"where the animators were competing with each other to create the next film instead of working together as a unit and competing against everyone else."
What - were the
Lilo and Stitch animators sitting around plotting marketing strategy to defeat
Treasure Planet at the box office and cheering on the success of
Shrek?
But once again - this is the easy solution. You have two groups that are producing work. Do you figure out a way so they are
both productive? Nope, Disney killed the better group because it was simple. There is no reason why Disney couldn't move a lot of work they're doing in the overseas sweatshops to Florida. One would have thought that "keeping the group" together would first imply keeping everything in the same
country more than just keeping things on the same coast.
But Disney is quiting production. It's much easier to pay other people to do your work. In the short term anyway.
"Because, no matter what the purists say, there is still a legacy that people see in the Disney name."
Funny - I didn't see those very same throngs flocking to the parts to hung the characters from characters from
Atlantis. The Disney "warm and fuzzies" didn't propel people into the theaters or video to oogle
Peter Pan 2: Back to Neverland. The big constant of Disney in the lives of Southern California apparently wasn't constant enough to get people down the freeway and into California Adventure.
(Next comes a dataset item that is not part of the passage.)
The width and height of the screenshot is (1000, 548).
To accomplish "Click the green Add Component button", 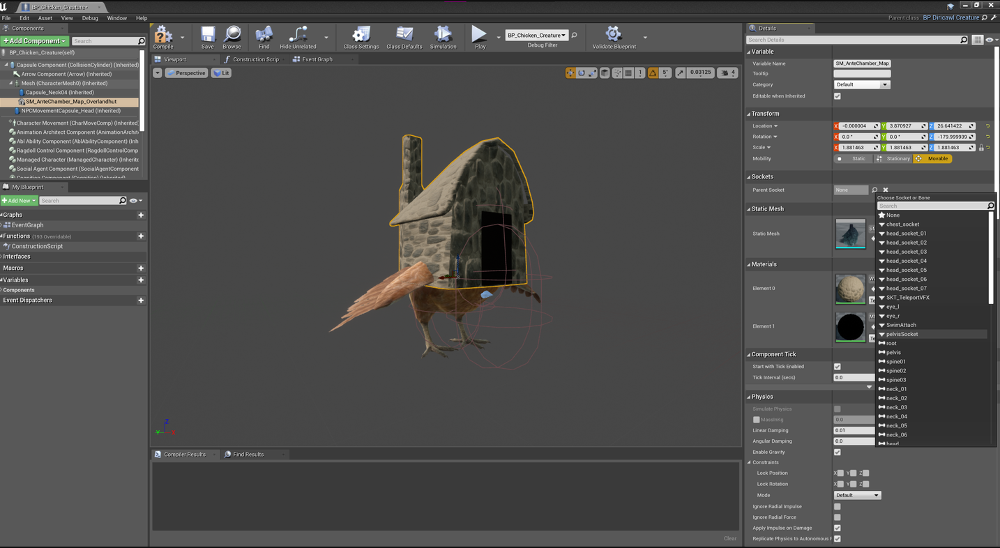I will pos(35,41).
And emotion of seeing your kid with Mickey didn't keep people going to the neighborhood mall to relieve those memories with a trinket from the Disney Stores.
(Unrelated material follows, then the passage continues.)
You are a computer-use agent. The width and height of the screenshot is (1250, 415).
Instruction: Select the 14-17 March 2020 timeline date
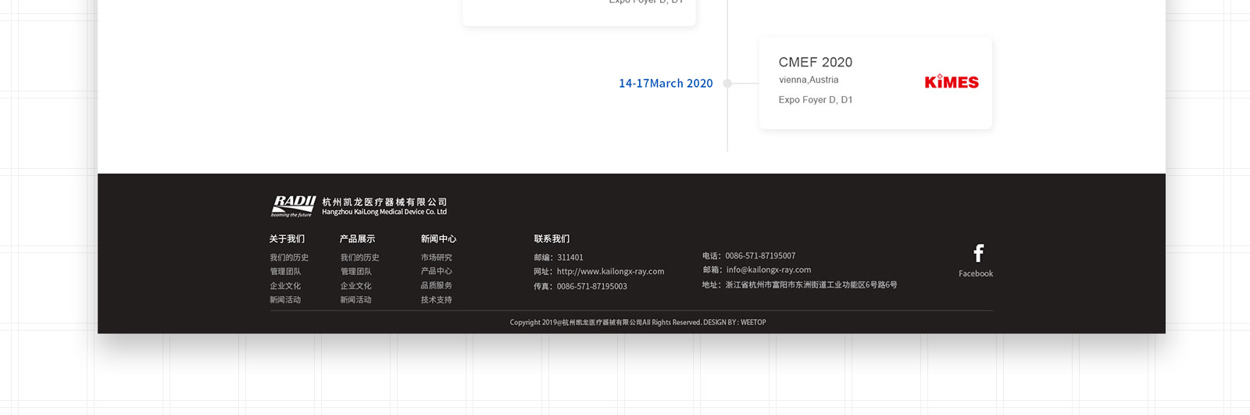(x=665, y=84)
Because, no matter what the true fans say, no brand lasts forever.
But it's easy for a company to rely on the imagined pull of their brand than it is for them to re-inforce it. It is vastly easier for Disney to slap their sticker on someone's else product (on the assumption someone in a
WalMart will have a fond memory of that sunny day in front of the castle) than it is to make something that will generate
new emotions,
new memories and
new fans.
"Until someone takes Mickey himself off of Main Street USA, the people who just like Disney for being Disney are not going to rebel" is so utterly wrong it's scarey someone in the corporation actually believes it.
"Maintaining Walt's ideals even in the face of Eisner's current regime will be hard, and it won't always be rewarding. But when it pays off, the benefits will be amazing."
Yes, maintaining Walt's ideals was why I left and it's been a very rewarding career because of it. The Company is hostile to them and they exist only outside the iron fence that surrounds Michael Eisner's temple. Disney is dead inside his old company, but it's thriving with good people elsewhere.